Record extracts
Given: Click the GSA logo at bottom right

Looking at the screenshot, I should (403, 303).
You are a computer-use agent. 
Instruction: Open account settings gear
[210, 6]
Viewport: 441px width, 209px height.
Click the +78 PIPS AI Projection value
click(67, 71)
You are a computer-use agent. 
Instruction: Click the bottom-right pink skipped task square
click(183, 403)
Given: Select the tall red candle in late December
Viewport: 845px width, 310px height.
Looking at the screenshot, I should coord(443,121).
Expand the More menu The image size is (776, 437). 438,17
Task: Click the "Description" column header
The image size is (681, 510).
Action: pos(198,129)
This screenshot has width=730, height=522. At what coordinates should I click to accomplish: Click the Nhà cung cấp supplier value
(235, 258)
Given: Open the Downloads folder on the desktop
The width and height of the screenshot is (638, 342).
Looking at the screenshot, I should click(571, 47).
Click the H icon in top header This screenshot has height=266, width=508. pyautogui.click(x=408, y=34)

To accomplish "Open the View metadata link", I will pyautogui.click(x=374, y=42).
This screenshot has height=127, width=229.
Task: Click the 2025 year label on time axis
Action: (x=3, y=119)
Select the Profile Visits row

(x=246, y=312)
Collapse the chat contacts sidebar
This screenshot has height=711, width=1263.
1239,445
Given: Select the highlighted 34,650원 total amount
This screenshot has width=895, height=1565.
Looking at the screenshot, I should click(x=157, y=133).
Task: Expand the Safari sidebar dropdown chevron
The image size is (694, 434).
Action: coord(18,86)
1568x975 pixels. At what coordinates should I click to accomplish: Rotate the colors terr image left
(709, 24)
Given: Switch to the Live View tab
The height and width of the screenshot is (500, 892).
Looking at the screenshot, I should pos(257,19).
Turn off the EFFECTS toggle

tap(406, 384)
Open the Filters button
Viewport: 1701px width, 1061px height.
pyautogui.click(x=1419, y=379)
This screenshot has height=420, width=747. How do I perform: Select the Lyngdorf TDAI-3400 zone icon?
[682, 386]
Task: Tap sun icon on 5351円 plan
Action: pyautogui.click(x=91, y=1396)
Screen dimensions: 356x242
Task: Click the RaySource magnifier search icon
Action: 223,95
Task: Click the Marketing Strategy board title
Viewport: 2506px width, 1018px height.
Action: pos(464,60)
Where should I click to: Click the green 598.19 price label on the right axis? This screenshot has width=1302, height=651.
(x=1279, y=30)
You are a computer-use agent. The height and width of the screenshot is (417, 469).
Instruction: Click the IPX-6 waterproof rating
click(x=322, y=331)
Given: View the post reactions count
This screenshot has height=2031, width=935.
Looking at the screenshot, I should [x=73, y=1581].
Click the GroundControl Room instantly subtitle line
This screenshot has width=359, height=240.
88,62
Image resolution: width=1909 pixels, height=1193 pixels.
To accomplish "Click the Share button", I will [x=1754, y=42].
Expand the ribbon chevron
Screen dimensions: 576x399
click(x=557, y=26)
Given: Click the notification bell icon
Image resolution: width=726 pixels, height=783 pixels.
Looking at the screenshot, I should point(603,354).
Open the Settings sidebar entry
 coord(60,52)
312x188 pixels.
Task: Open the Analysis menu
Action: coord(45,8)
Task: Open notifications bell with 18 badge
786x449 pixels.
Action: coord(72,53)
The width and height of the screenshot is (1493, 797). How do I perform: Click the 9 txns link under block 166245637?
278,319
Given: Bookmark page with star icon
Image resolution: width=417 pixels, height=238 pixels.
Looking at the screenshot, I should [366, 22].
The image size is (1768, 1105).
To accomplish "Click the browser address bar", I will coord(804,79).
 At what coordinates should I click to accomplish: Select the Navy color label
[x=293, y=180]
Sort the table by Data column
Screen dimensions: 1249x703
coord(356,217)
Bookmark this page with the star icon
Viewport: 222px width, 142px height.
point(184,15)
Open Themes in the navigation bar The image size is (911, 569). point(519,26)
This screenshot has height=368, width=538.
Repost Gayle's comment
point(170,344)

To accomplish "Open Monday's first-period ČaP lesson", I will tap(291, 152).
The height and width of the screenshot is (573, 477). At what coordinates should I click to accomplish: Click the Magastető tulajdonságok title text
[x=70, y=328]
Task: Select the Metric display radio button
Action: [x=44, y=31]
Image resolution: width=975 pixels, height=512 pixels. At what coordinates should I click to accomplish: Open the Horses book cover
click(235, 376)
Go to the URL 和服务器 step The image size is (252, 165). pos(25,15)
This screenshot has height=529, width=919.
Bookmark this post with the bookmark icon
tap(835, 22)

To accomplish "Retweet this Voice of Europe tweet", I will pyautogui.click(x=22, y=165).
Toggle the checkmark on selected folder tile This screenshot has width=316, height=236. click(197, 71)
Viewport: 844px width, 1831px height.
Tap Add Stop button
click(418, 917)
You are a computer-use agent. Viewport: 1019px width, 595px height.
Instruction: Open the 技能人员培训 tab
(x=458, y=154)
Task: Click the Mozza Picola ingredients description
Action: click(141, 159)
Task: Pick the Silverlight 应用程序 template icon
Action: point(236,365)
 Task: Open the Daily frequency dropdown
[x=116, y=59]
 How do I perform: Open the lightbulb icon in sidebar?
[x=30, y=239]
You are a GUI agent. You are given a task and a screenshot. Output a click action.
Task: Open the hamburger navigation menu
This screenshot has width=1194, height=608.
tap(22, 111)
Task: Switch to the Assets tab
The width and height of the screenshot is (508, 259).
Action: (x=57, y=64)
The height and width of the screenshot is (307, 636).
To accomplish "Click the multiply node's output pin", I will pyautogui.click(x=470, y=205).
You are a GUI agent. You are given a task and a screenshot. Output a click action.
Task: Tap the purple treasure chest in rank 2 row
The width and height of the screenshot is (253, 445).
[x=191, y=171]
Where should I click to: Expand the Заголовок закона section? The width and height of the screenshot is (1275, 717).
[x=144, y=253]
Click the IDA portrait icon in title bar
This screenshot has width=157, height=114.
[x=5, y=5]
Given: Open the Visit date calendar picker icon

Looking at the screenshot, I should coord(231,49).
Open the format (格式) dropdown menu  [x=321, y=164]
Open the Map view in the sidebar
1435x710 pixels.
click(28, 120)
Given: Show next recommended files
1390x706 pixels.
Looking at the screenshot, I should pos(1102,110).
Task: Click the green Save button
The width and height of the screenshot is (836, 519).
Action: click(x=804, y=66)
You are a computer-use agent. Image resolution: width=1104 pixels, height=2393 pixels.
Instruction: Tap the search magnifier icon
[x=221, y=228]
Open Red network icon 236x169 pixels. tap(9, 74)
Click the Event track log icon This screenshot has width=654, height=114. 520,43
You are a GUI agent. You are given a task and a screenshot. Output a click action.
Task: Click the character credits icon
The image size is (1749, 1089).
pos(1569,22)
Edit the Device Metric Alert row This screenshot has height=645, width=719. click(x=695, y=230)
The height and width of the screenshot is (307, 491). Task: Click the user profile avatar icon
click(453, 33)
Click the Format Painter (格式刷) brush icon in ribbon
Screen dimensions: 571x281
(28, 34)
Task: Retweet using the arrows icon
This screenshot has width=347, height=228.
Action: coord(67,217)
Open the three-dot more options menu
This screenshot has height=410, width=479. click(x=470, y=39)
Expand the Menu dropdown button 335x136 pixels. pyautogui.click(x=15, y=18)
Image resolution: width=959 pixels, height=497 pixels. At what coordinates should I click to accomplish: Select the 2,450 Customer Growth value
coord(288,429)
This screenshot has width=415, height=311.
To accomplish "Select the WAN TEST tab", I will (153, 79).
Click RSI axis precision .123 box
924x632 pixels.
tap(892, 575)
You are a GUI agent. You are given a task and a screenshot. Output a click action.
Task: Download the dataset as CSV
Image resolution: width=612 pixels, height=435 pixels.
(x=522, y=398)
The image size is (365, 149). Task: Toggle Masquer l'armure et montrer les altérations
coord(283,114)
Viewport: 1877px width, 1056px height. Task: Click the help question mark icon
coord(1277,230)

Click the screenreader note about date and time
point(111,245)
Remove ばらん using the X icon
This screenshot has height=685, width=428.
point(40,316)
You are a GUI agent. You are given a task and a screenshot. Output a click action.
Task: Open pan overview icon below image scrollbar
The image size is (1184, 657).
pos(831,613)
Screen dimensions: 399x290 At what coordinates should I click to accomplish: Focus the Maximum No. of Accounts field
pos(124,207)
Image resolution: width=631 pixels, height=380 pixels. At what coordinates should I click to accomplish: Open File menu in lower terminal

What you have to do
Swap "scrollbar" for "scroll bar" and reproduce everything from the line containing "The image size is (365, 149)." down to the line containing "pos(831,613)", leaving all else unchanged.

Answer in full
The image size is (365, 149). Task: Toggle Masquer l'armure et montrer les altérations
coord(283,114)
Viewport: 1877px width, 1056px height. Task: Click the help question mark icon
coord(1277,230)

Click the screenreader note about date and time
point(111,245)
Remove ばらん using the X icon
This screenshot has height=685, width=428.
point(40,316)
You are a GUI agent. You are given a task and a screenshot. Output a click action.
Task: Open pan overview icon below image scroll bar
The image size is (1184, 657).
pos(831,613)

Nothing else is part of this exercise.